Cheddar
Gratinated Macaroni Cheese with Sourdough Crumbs
Creamy and comforting macaroni pasta coated in a rich and velvety cheddar cheese sauce, flavoured with Dijon mustard and a hint of nutmeg, then topped with crunchy sourdough breadcrumbs and baked until golden and bubbling.
25 COVERS
This recipe features
INGREDIENTS
1125kg Macaroni
250g Plain Flour
250g Butter
3.5lt Milk
185g Fresh Double Cream
300g Major Cheddar Cheese Base Paste
50ml Dijon Mustard
1.25g Nutmeg
1.5g Freshly Ground Pepper
Sourdough Breadcrumbs – as required
METHOD
Cook macaroni according to directions on the pack, refresh under cold water, set aside.
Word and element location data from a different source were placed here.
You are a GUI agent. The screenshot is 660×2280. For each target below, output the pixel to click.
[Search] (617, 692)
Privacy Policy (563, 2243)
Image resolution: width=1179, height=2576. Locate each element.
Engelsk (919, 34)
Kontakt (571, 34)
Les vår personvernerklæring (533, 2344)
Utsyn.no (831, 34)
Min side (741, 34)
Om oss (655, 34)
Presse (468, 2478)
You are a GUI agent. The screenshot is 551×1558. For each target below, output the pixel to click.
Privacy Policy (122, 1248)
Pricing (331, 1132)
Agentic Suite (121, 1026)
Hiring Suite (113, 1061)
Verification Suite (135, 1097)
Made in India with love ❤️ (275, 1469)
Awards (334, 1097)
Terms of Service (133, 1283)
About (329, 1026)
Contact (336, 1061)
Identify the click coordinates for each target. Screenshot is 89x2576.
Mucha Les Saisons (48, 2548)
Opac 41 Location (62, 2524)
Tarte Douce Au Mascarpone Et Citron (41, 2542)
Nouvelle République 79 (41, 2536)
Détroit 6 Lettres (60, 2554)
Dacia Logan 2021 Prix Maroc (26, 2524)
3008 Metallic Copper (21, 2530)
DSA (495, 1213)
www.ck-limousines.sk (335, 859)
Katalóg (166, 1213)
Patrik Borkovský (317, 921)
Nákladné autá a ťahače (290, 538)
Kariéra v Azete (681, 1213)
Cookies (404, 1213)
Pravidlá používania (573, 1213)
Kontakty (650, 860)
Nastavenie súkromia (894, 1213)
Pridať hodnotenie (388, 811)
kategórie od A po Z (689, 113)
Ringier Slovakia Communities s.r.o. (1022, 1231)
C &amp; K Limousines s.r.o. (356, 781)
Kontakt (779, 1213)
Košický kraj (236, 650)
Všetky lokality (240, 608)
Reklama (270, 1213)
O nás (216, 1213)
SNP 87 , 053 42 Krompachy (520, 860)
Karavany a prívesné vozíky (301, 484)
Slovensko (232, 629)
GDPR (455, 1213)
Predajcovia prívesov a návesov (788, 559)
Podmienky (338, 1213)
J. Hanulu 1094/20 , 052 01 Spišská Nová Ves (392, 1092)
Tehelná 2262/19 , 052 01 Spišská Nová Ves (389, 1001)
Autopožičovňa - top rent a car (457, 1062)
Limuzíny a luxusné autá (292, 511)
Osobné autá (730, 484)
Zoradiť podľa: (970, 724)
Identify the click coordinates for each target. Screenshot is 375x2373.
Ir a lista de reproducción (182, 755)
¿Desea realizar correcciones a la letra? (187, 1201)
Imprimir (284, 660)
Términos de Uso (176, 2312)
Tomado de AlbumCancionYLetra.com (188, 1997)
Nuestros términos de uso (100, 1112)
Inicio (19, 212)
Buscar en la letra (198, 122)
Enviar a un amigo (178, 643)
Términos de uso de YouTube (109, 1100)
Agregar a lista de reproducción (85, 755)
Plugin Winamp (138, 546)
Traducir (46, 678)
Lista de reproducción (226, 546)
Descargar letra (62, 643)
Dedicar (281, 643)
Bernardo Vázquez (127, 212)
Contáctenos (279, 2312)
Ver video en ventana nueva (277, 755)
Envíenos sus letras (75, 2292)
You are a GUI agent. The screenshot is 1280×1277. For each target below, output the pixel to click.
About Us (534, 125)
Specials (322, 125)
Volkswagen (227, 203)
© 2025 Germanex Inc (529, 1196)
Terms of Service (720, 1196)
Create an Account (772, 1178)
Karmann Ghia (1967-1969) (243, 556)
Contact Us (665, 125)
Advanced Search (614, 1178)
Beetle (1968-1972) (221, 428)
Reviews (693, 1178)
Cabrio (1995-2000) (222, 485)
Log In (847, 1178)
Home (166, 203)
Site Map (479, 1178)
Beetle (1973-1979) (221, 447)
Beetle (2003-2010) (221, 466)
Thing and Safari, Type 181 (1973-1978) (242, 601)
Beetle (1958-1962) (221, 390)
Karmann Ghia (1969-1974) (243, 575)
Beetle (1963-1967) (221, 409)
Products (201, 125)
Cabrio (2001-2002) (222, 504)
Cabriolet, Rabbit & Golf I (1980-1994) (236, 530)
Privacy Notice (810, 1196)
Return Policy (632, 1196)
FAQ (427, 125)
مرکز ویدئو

Make a white sauce using the butter, flour and milk to form a roux.
Add Major Cheddar Base Paste, mustard, nutmeg and freshly ground pepper to the sauce.
Strain pasta and add to the sauce and slowly bring back to the boil.
Remove from heat and add fresh double cream.
Return to the heat and thoroughly heat through.
Turn out into greased fire proof dish.
Sprinkle with grated cheese breadcrumbs and gratinate under a grill.